*Dataset extract*
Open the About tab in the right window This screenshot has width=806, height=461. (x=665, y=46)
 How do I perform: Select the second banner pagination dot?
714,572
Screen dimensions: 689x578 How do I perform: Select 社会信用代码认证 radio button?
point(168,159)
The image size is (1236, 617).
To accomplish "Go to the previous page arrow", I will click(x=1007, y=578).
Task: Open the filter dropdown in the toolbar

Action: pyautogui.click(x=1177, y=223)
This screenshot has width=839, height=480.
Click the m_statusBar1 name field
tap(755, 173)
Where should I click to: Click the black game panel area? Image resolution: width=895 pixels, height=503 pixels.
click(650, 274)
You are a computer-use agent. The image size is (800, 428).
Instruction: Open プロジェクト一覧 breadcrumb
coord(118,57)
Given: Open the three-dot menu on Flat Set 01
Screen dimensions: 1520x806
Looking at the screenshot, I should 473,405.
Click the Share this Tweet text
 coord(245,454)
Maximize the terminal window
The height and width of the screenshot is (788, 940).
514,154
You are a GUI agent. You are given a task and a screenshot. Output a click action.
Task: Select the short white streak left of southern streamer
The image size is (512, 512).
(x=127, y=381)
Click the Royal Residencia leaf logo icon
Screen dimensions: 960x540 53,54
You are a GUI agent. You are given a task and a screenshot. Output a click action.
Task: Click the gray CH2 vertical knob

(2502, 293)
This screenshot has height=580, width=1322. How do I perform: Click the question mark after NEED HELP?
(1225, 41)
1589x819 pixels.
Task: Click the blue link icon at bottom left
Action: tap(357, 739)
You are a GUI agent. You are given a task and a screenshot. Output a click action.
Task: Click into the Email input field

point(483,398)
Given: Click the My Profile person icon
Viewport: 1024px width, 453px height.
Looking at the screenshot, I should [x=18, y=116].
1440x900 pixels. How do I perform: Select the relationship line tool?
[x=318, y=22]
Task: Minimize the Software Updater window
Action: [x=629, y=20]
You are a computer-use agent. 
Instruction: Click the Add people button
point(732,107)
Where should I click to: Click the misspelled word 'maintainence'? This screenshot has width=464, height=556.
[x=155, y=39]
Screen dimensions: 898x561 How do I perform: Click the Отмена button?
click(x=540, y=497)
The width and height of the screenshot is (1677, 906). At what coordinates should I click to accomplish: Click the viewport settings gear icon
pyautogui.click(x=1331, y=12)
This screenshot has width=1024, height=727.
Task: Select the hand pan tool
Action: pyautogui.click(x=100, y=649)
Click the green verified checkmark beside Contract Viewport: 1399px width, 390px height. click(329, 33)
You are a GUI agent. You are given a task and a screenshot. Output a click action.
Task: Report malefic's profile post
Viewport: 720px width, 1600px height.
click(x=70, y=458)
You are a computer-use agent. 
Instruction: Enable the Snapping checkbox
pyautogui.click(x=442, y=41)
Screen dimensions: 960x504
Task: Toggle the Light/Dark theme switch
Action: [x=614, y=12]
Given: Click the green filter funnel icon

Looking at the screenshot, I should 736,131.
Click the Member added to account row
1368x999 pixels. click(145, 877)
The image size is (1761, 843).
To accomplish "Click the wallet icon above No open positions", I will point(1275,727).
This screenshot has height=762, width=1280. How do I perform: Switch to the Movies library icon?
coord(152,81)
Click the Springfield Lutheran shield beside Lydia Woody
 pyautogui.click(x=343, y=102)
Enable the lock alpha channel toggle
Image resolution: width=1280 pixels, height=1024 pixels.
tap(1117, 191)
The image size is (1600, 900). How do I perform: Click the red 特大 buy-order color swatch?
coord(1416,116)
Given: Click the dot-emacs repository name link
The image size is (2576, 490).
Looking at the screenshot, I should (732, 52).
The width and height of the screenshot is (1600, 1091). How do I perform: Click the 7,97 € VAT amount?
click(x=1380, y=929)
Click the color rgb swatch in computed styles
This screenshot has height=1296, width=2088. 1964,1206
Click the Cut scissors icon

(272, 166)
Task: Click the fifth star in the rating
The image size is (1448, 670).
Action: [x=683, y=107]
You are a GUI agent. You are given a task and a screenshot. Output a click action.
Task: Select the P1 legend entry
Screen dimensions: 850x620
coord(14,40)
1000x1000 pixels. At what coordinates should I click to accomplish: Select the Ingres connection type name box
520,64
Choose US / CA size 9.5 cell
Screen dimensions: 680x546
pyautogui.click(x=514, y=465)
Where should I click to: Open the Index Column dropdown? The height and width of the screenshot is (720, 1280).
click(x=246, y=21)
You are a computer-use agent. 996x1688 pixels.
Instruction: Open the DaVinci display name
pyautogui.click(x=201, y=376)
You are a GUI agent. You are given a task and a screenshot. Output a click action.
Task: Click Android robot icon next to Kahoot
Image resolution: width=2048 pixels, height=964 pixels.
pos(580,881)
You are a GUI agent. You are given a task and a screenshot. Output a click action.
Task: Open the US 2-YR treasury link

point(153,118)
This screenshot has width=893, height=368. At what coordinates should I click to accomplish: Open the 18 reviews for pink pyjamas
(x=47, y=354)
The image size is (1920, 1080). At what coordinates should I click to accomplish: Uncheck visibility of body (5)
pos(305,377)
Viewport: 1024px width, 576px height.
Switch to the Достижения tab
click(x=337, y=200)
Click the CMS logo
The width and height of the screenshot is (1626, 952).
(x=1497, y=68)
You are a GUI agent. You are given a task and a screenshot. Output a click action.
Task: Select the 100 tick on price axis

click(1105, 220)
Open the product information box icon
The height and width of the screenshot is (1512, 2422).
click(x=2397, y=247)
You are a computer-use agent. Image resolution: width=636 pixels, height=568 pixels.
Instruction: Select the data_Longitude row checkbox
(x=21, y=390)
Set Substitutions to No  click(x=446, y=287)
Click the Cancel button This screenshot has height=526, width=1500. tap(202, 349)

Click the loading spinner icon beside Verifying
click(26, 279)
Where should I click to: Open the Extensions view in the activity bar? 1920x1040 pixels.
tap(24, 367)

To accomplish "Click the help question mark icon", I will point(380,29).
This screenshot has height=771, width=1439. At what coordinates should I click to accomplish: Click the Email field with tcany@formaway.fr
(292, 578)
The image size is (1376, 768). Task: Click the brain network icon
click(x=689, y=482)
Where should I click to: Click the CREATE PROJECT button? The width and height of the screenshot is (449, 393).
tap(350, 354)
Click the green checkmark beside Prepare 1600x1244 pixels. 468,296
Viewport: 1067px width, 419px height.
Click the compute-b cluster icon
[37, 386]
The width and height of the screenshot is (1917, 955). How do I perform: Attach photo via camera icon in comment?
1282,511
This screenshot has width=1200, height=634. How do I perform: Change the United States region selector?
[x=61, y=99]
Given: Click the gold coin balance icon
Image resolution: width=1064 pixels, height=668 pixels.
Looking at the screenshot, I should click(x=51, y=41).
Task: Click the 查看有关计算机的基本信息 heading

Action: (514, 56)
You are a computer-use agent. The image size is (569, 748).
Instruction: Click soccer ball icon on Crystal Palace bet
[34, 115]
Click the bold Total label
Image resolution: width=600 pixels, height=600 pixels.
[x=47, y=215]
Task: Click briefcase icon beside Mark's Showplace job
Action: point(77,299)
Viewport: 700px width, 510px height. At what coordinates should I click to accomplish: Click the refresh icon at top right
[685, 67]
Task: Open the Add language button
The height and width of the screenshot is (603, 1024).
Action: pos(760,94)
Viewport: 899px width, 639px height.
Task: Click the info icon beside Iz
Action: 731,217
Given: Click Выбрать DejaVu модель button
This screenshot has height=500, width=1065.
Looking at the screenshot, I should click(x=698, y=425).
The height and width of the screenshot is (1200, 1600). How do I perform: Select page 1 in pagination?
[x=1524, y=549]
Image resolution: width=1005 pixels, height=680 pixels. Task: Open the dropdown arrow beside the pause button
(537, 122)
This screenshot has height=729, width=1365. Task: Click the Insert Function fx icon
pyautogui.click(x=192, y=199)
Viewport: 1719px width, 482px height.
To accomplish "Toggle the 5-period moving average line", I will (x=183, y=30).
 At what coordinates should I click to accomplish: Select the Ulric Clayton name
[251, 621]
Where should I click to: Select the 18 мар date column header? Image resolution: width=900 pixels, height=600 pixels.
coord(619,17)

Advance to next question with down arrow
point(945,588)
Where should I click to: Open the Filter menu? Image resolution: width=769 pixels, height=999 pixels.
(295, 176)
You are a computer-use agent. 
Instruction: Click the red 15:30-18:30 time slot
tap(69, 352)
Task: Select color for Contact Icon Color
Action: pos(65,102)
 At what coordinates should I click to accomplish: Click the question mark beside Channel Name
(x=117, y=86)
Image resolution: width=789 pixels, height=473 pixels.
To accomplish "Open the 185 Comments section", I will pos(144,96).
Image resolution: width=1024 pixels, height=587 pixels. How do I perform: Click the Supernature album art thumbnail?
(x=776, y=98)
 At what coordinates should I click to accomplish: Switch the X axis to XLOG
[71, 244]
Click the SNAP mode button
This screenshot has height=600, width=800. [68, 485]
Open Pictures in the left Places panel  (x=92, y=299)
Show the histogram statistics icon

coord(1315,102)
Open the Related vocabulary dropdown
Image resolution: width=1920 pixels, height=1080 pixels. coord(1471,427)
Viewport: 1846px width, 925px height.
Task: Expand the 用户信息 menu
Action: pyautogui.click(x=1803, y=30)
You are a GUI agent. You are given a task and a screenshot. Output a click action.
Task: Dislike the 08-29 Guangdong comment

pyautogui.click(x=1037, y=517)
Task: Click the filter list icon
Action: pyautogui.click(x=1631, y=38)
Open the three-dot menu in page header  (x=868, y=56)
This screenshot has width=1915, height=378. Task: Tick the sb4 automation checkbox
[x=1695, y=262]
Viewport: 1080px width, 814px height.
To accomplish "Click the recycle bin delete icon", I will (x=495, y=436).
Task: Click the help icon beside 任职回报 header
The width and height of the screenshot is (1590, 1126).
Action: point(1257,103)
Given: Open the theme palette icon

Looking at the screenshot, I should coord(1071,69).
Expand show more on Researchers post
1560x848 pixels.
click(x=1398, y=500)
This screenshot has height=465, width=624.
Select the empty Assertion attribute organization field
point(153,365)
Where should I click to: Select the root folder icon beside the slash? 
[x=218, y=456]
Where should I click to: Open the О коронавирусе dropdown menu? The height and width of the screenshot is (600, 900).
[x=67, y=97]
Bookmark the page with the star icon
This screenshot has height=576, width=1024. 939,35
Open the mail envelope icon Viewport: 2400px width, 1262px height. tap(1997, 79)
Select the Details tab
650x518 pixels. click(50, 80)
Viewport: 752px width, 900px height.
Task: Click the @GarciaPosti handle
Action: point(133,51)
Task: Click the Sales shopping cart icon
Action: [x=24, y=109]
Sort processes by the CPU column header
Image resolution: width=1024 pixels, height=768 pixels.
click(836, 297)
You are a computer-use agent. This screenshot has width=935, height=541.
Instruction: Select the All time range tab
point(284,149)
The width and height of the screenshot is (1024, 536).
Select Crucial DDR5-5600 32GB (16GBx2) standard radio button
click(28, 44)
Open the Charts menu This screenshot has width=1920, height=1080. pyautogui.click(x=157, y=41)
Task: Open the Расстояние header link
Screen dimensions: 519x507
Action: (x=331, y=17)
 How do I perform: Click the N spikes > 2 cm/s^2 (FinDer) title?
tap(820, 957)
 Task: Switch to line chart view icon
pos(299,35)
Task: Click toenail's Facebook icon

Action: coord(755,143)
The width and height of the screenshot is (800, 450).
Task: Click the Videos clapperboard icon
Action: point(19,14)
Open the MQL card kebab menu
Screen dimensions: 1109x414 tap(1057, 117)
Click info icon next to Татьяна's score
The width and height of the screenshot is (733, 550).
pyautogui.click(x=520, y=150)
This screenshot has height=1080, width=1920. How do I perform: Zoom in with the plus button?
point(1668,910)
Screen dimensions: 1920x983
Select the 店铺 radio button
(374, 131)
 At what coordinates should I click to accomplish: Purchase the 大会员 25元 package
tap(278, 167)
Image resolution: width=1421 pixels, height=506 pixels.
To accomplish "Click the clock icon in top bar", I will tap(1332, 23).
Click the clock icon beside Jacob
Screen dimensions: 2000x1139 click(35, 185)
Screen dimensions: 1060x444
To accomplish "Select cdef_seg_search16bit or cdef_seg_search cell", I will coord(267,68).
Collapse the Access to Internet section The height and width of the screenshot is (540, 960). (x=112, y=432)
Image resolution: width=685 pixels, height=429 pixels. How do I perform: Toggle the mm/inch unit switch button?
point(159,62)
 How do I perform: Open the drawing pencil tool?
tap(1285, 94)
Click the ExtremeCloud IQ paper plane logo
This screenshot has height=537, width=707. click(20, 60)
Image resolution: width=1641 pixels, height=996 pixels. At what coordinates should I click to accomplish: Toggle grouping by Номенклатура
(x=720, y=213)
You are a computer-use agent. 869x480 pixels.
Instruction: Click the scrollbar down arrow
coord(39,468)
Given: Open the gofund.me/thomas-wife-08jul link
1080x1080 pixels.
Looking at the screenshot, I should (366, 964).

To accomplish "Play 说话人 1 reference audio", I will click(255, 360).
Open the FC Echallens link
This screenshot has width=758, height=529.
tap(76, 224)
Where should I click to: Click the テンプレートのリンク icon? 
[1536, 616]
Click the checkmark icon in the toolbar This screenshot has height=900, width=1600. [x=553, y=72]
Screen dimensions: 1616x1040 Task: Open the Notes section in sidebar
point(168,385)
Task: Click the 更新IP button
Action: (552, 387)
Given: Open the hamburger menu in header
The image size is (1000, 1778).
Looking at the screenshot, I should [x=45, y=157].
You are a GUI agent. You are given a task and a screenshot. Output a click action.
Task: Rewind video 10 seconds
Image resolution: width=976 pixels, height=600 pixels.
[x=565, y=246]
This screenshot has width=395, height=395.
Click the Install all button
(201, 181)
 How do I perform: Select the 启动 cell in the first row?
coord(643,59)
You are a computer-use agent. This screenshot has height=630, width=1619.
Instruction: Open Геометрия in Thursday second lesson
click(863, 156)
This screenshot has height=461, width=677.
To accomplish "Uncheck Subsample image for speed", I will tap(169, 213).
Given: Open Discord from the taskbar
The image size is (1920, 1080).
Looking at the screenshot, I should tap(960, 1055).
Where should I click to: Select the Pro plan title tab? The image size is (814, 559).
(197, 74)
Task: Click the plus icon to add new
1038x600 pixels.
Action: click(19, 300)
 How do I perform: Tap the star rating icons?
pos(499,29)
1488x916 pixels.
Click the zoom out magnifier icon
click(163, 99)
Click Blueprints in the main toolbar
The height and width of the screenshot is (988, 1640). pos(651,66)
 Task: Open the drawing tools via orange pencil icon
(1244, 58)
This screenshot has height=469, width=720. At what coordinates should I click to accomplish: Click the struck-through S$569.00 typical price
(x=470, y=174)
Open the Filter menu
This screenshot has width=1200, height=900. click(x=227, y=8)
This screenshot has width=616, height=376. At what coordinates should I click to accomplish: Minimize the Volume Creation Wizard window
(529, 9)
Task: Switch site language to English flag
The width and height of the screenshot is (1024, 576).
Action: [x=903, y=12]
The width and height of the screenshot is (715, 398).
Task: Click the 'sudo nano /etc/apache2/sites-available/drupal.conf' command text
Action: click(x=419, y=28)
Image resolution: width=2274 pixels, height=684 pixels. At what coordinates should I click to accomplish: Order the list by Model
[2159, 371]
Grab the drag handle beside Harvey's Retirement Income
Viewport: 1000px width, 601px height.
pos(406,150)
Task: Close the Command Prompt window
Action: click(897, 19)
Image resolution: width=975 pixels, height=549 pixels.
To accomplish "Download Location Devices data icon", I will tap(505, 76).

*Exercise*
Swap "English flag" for "British flag" in the listing, starting at the line that has "Task: Switch site language to English flag" and stopping after the line that has "[2159, 371]", and reproduce only those lines with nothing else changed.

*Written solution*
Task: Switch site language to British flag
The width and height of the screenshot is (1024, 576).
Action: [x=903, y=12]
The width and height of the screenshot is (715, 398).
Task: Click the 'sudo nano /etc/apache2/sites-available/drupal.conf' command text
Action: click(x=419, y=28)
Image resolution: width=2274 pixels, height=684 pixels. At what coordinates should I click to accomplish: Order the list by Model
[2159, 371]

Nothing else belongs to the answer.